Ergerniswekkende praat van Tolstoj

Ik geef het toe, ik ben liederlijk, ik ben decadent, wat ik schrijf gaat voorbij aan "gewone mensen" die zich niet bezighouden met duisterheden op erotisch gebied. Op zoek naar de gesmade prefaëlieten kwam ik deze afbeelding tegen die mij deed denken aan het hier beschreven meisje dat echter een veel-meer onthullend jurkje aanhad (schande en een bewijs te meer van de reddeloosheid der mensheid in het algemeen en mijn verdorvenheid in het bijzonder).

In Wat is kunst? gaat Tolstoj tekeer tegen de onbegrijpelijke liederlijkheid van de beeldende kunst - naast de prerafaëlieten ook de decadenten en de symbolisten - en de literatuur van zijn tijd. Baudelaire, Mallarmé, Verlaine - het is decadent, de gewone mens heeft er niets bij te zoeken, het is onbegrijpelijk en door een door smerig. Welnu, Lew Nikolajewitsj, het ergste moest nog komen!

Ik moet zeggen dat ik zelden zo boos ben geweest op een schrijver die niets meer terug zal zeggen en tegen wie ik niet eens kan zeggen: ik ben het niet met u eens.
Mijnheer Tolstoj, uw betoog is verachtelijk, het is minachtend ten opzichte van de mensen die u met zoveel graagte "gewoon" noemt. U neemt een afstand van "de elite" die niet gepast is want daar hoort u bij en u meet zich de vrijheid aan te spreken voor die anderen die "er niets van begrijpen" (net zo min als u, als ik u mag geloven).
U heeft gejaagd, u heeft vlees gegeten, u heeft oorlog gevoerd, u bent naar de hoeren geweest, u heeft gezopen. U wijst het allemaal af. Dat kan. Men kan veranderen. Maar zo hoog van de toren blazen en toch weer vinden dat u gelijk heeft, daar is een naam voor waar ik nu even niet op kom en het is ook niet ter zake. Nu, dan een citaat van degene op wie u zich voortdurend zegt te beroepen: oordeel niet opdat gij niet geoordeeld worde.
Welaan, het is zover wat mij betreft.

Uw kunstopvatting is gezond volksondervinden, het voert naar tentoonstellingen van ontaarde kunst en verbranding van onbegrijpelijke decadente literatuur. Uw betoog is een legitimatie voor de zich noemende liberalen van heden die zeker weten dat hun neefje van vier het beter kan - o en zeker, in bepaalde situaties hebben ze nog gelijk ook, maar dan hebben we het ook niet over symbolisten of prerafaëlieten -, genoeg hebben aan hun pornovideo op het internet en al dat moeilijke gedoe iets voor "de elite" vinden. Dat museum of die bibliotheek kan best dicht van mijn belastingcenten, zegt "de gewone mens".
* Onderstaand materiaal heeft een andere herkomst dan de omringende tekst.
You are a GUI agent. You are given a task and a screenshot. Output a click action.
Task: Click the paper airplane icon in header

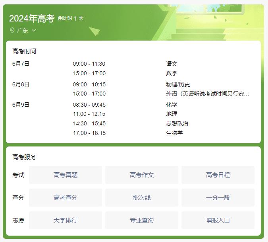94,31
De elite - en waarom dan een voorwoord van Arnon Grünberg bij deze vertaling, zich noemende de eerste Nederlandse, uitgegeven in 2013 - wat eigenlijk ook niet klopt - meer hierover in het vervolg? Ik zoek naar de verschijningsdatum van de Russische uitgave en zie in het impressum dat deze uitgave mede tot stand is gekomen dankzij een gift van de Stichting Hermann & Hannelore Grünberg. Zit ik er ver naast als ik vermoed dat dit familie is van de voorwoordschrijver, zoniet de man zelf?

Hier een gewraakt gedicht, van Henri de Régnier, uit: Les jeux rustiques et divins:

L'ACCUEIL

Si tu veux que, ce soir, à l'âtre je t'accueille
Jette d'abord la fleur, qui de ta main s'effeuille;
Son cher parfum ferait ma tristesse trop sombre;
Et ne regarde pas derrière toi vers l'ombre
Car je te veux, ayant oublié la forêt
Et le vent et l'écho et ce qui parlerait
Voix à ta solitude ou pleurs à ton silence!
Et debout, avec ton ombre qui te devance,
Et hautaine sur mon seuil, et pâle, et venue
Comme si j'étais mort ou que tu fusses nue!